> [Problems and tasks]:
(1) In the cancer research grant article, which journal published the team's results?
(2) Pick up the cancer research grant article after its last sentence and continue it.

> [Text for analysis]:
- - - - - - -
Case Western Reserve University researcher awarded $2M grant to further explore possible new effective treatments for colorectal and other cancers

stock image cancer cell

Funding supports newly published findings showing some medications trigger ‘cell blasters’ to kill cancer

With a new $2 million federal grant, a researcher at Case Western Reserve University School of Medicine will lead a team to further explore preliminary findings of an effective treatment for colorectal and possibly other cancers.

The grant, from the National Institutes of Health’s National Cancer Institute, supports the team’s promising results recently published in The Journal of Clinical Investigation.

Zhenghe “John” Wang

“We reported a novel discovery that some cancer medications trigger ‘cell blasters’ to kill cancer,” said Zhenghe “John” Wang, the Dale Cowan–Ruth Goodman Blum Professor of Cancer Research and chair of the Department of Genetics and Genome Sciences at the School of Medicine.

Wang is also co-leader of the Cancer Genomics and Epigenomics Program at the Case Comprehensive Cancer Center (Case CCC).

Case CCC members David Bajor, an assistant professor at the School of Medicine and an oncologist at University Hospitals, and Alok Khorana, a professor at the School of Medicine and the Sondra and Stephen Hardis Chair in Oncology Research at Cleveland Clinic, are Wang’s collaborators on a clinical trial to test a new cancer treatment.
- - - - - - -
> [Extracted information]:

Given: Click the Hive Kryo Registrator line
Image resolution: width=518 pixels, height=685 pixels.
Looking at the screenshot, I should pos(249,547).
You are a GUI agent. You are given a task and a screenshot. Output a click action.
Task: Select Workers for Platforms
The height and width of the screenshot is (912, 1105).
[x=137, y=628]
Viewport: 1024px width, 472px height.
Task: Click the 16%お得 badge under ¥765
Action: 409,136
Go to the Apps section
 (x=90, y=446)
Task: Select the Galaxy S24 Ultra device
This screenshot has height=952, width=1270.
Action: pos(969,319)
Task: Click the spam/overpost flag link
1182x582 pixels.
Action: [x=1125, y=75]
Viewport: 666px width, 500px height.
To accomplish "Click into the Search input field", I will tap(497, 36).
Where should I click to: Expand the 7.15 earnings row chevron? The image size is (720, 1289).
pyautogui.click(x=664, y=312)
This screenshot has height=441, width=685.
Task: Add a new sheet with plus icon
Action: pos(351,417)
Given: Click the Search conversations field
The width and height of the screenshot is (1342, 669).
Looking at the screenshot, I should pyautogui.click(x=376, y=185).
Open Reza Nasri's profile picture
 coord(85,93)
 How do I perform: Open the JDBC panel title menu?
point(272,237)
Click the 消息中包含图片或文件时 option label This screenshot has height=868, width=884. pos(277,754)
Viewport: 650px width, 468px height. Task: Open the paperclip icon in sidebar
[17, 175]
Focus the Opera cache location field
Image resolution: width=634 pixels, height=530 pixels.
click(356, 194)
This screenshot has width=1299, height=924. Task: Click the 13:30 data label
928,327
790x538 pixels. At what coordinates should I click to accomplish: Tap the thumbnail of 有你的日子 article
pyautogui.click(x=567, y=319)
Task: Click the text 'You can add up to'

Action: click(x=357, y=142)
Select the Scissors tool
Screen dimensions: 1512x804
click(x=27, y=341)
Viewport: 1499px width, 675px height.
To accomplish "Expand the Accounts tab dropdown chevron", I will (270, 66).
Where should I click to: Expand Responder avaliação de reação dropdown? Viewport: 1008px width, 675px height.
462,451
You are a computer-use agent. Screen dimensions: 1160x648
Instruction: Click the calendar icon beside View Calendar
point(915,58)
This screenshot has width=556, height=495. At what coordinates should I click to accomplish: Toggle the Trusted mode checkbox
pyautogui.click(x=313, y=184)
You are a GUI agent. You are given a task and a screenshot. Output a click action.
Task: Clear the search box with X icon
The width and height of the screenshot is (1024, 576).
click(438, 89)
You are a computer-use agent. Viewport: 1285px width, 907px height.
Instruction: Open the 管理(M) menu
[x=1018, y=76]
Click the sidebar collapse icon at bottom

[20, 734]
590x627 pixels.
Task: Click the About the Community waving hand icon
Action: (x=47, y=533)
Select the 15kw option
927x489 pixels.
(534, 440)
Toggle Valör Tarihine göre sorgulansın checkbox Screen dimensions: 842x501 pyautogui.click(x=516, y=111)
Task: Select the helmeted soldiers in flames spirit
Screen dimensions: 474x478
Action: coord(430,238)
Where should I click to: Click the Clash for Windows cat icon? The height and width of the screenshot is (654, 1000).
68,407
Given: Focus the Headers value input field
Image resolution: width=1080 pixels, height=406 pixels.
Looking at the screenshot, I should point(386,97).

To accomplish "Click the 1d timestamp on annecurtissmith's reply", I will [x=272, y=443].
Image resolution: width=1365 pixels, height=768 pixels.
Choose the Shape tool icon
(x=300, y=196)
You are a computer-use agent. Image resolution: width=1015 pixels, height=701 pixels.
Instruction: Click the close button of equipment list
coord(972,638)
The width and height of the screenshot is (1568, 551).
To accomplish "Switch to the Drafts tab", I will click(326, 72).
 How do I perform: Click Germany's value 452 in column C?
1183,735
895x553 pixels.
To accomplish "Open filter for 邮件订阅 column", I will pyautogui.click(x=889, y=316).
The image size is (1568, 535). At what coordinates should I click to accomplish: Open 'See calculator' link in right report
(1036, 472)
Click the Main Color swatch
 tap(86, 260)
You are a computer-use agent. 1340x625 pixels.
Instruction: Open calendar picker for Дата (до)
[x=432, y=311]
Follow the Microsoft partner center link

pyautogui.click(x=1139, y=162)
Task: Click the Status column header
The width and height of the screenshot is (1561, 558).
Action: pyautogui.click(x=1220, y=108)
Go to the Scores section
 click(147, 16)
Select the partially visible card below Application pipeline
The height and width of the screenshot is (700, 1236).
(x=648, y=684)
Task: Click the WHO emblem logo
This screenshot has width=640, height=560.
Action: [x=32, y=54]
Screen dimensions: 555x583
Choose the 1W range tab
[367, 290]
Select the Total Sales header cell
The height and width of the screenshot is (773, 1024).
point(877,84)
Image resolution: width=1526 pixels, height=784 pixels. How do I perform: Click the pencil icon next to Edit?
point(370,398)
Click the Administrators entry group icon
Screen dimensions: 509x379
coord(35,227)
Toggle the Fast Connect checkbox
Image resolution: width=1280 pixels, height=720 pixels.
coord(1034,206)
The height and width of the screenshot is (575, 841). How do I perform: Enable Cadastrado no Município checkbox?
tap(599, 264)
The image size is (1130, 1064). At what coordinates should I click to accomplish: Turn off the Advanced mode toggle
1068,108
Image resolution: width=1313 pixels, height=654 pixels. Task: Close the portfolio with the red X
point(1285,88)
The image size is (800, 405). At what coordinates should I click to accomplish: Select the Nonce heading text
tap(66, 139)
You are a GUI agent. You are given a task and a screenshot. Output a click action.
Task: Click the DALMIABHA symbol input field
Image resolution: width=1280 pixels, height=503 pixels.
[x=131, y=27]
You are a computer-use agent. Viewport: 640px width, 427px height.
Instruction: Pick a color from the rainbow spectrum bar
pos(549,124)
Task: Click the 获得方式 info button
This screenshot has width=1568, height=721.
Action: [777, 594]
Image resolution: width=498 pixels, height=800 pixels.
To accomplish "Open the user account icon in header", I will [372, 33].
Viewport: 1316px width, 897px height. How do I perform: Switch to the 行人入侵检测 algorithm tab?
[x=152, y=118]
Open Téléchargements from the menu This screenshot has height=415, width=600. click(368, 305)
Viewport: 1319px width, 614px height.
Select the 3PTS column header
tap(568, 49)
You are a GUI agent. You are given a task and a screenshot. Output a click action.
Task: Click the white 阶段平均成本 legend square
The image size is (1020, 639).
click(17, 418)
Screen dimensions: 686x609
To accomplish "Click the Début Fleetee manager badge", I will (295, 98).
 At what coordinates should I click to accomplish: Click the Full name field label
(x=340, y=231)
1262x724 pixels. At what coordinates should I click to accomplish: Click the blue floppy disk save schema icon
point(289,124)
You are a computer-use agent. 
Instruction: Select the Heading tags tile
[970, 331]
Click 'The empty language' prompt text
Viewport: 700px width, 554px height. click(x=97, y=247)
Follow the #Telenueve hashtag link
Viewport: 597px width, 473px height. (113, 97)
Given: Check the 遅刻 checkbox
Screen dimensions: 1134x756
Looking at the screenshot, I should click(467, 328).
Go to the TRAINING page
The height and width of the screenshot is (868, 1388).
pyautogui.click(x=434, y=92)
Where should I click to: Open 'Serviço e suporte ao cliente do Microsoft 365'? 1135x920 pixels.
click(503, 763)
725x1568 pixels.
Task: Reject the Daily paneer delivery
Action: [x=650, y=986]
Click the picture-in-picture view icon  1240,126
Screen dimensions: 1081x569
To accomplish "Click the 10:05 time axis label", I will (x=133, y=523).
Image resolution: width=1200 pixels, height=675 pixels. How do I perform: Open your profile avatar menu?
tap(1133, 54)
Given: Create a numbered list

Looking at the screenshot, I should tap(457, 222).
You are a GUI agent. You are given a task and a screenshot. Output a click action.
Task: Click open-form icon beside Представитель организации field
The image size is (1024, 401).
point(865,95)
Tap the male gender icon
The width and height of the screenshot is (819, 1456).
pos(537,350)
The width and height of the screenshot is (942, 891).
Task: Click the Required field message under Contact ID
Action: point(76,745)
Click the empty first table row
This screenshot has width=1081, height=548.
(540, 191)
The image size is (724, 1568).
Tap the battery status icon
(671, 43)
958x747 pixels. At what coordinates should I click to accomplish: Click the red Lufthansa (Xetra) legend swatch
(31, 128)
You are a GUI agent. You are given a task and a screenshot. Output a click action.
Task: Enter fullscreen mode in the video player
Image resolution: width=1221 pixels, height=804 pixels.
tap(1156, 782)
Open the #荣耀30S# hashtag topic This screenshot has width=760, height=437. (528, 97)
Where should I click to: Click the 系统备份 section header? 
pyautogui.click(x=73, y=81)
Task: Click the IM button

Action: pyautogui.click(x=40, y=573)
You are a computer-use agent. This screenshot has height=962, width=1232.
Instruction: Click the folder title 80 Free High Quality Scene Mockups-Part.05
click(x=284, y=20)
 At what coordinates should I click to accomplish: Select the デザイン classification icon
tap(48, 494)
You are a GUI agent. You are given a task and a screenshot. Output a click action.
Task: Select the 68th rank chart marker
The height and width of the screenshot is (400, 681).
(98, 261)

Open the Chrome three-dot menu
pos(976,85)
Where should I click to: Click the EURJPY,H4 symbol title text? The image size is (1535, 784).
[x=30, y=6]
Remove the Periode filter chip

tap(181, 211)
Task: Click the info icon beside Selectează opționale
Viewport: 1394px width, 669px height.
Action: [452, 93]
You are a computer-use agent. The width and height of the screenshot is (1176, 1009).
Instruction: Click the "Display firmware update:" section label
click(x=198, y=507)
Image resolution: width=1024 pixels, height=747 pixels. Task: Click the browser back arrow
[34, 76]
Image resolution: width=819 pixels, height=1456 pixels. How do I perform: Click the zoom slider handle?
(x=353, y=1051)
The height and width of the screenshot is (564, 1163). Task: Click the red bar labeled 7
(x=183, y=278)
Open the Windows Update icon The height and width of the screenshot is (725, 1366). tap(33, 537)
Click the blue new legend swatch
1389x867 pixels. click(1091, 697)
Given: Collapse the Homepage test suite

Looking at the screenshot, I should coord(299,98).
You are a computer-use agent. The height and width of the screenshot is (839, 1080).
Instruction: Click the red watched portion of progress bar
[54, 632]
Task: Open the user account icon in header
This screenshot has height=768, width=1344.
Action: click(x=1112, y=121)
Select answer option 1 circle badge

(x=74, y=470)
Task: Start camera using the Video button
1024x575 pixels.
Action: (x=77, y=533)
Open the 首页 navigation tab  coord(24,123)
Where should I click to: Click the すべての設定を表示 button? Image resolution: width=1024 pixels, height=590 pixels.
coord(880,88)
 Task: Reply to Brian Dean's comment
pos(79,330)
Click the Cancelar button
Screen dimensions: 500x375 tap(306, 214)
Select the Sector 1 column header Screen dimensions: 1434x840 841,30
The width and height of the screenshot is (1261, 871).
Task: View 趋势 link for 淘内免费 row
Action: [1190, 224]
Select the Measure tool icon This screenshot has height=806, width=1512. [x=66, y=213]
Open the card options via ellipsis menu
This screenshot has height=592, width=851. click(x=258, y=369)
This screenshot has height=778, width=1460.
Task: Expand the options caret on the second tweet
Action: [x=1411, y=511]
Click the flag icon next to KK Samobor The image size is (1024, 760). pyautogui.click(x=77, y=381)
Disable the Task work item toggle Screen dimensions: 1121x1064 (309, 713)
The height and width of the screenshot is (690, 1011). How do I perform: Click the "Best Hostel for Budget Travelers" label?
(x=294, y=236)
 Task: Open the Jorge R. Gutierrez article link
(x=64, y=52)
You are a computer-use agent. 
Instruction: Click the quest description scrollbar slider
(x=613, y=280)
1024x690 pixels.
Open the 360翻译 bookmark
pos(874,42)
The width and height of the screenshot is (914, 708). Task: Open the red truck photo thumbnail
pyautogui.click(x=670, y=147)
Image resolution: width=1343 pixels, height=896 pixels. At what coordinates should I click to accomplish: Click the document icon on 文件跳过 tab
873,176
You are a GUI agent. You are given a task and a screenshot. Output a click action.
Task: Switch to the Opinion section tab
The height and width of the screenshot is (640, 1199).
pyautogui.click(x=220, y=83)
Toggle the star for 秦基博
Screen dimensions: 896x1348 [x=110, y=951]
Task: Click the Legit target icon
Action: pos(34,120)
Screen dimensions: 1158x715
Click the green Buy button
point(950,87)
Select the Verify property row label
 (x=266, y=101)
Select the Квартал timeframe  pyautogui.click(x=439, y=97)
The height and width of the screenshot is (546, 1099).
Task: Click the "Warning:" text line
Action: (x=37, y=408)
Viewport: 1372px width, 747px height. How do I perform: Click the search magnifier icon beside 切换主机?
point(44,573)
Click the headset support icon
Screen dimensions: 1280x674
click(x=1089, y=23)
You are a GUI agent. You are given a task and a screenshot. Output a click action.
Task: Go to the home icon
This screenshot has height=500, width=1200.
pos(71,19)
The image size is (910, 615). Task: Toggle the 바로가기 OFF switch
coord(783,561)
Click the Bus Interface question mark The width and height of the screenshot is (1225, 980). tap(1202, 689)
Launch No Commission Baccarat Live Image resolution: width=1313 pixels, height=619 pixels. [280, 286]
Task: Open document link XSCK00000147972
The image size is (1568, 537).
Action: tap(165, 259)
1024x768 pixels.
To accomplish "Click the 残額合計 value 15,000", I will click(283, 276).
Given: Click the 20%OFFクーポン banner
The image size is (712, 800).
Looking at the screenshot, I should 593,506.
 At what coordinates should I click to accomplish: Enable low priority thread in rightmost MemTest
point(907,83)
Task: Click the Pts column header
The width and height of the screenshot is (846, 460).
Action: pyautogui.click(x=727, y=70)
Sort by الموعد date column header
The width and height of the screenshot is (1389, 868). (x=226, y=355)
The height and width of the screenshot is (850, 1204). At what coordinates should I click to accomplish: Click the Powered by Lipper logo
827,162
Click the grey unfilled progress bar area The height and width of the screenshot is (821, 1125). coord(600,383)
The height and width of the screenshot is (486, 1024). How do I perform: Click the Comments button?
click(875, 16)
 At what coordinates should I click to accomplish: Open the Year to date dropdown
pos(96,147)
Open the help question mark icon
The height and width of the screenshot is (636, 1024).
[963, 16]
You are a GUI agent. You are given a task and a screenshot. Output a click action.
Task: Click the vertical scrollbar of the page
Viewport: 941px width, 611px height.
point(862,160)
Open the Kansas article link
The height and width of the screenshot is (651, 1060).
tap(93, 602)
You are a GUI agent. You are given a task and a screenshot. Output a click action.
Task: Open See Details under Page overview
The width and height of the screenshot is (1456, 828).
- - - - - - -
> [Per-task outputs]:
(1) The Journal of Clinical Investigation.

(2)
Their findings

White blood cells are the immune system’s first line of defense against bacterial infection. Neutrophils, the most abundant white blood cells, can undergo a self-destructive process to release web-like structures—called “neutrophil extracellular traps,” or NETs—to trap and kill bacteria, Wang explained.

In their study, the researchers found that combining two chemotherapy drugs (CB-839 and 5-FU) stopped the growth of a type of colon cancer in mouse models that involves PIK3CA—a gene that controls cell growth. They credited the success partly on NETs, because the drugs weren’t as effective when the traps were disturbed.

“We found that patients with tumors that have increased amounts of NETs after the drug treatment survived longer,” Wang said. “We found that certain cancer drugs hijack these neutrophils to kill cancers using extracellular traps. So, our study reveals a new way cancer drugs work, paving the way for the design of new cancer treatments.”

The study could have a broader impact beyond colorectal cancer, Wang said, because PIK3CA is mutated in about 20% of all human cancers. The mechanisms identified in the study also may apply to other NET-related diseases, he said.

The next steps, he said, are to understand how chemotherapies modulate NET production and then use what they learn to design novel cancer treatments.